* **DATASET EXTRACT**:
--------------------------------------------------

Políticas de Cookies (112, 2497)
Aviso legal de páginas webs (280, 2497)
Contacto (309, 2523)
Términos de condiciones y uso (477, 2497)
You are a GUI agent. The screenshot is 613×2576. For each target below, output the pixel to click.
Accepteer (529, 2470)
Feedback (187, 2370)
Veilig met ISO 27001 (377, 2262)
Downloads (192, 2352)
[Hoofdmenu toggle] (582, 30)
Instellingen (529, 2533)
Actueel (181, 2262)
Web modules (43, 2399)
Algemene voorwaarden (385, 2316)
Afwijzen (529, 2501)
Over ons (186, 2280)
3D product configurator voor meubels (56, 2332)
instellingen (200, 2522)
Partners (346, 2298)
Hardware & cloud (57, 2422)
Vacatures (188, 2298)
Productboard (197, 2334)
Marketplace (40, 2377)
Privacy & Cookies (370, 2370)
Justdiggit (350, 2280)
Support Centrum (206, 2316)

--------------------------------------------------

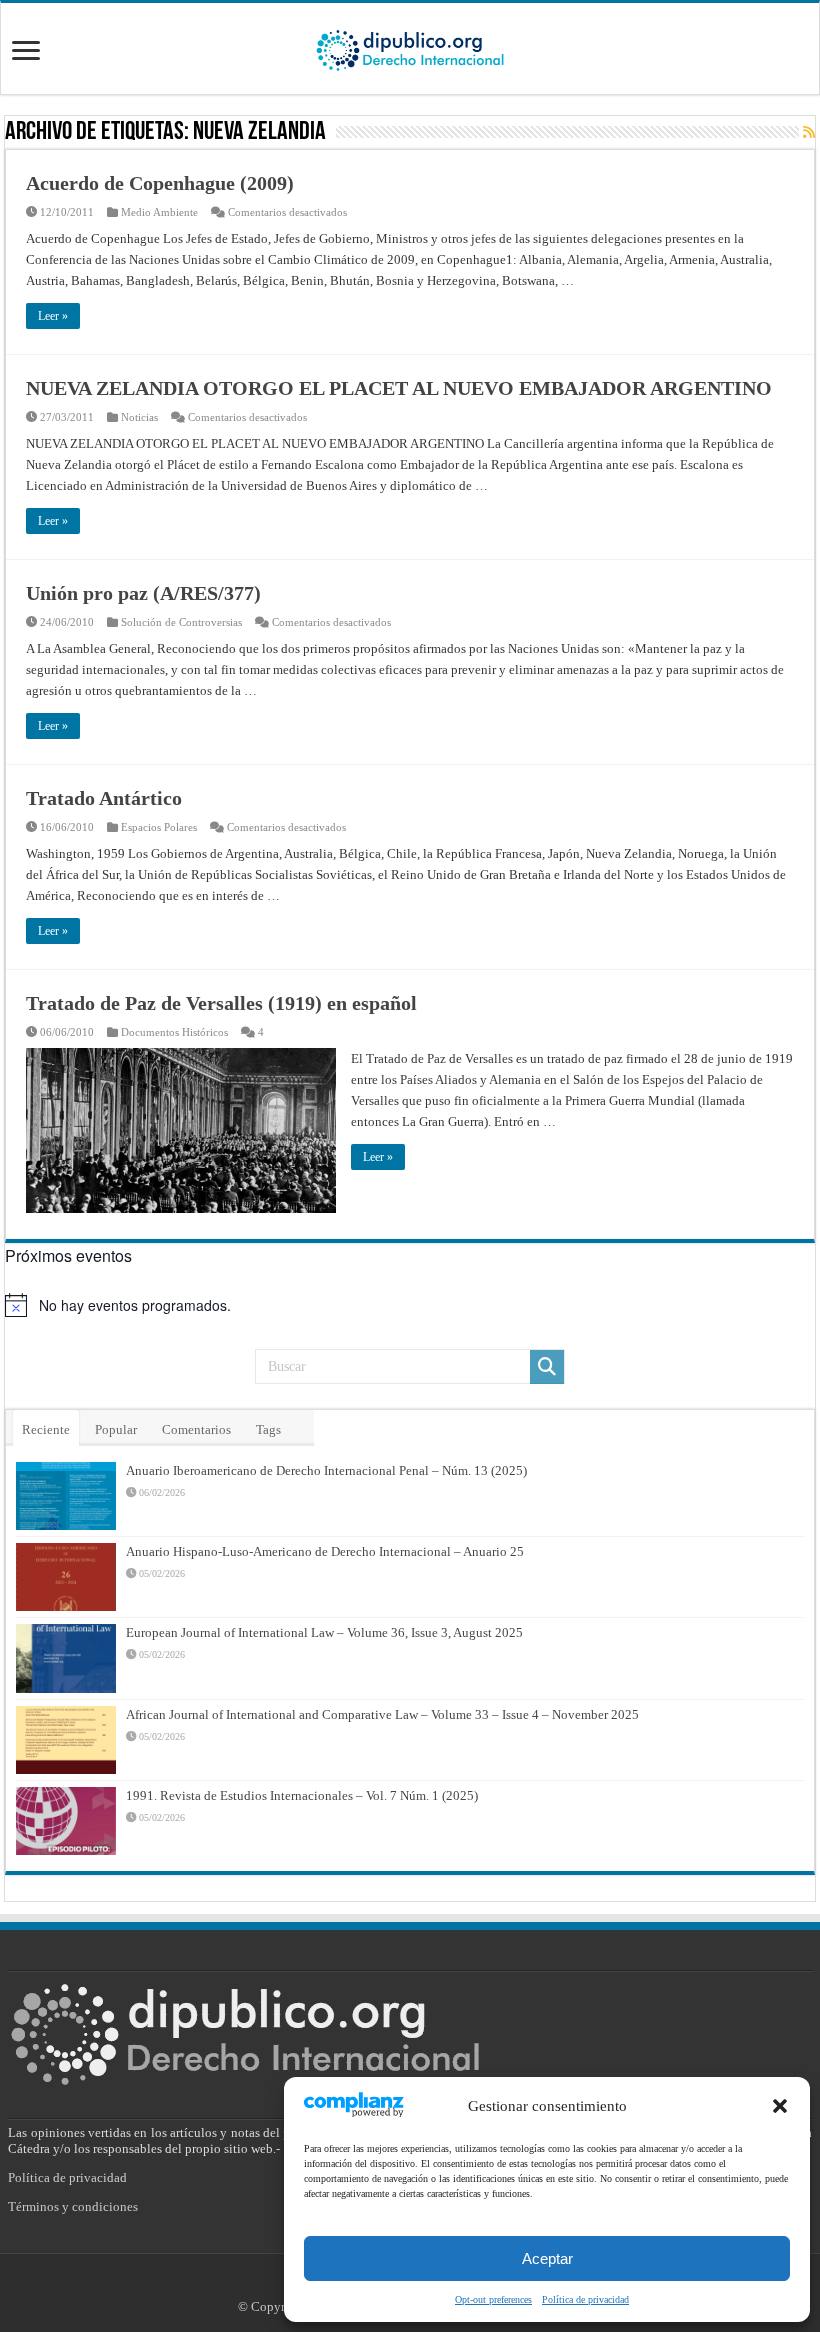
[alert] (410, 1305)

--------------------------------------------------

* **WHAT THIS TASK INVOLVES**:
Look above for the line with "Marketplace (40, 2377)"; retype exactly that line, every line after it up to the line with "Support Centrum (206, 2316)", and that line too, nothing else.

* **FINISHED EXERCISE**:
Marketplace (40, 2377)
Privacy & Cookies (370, 2370)
Justdiggit (350, 2280)
Support Centrum (206, 2316)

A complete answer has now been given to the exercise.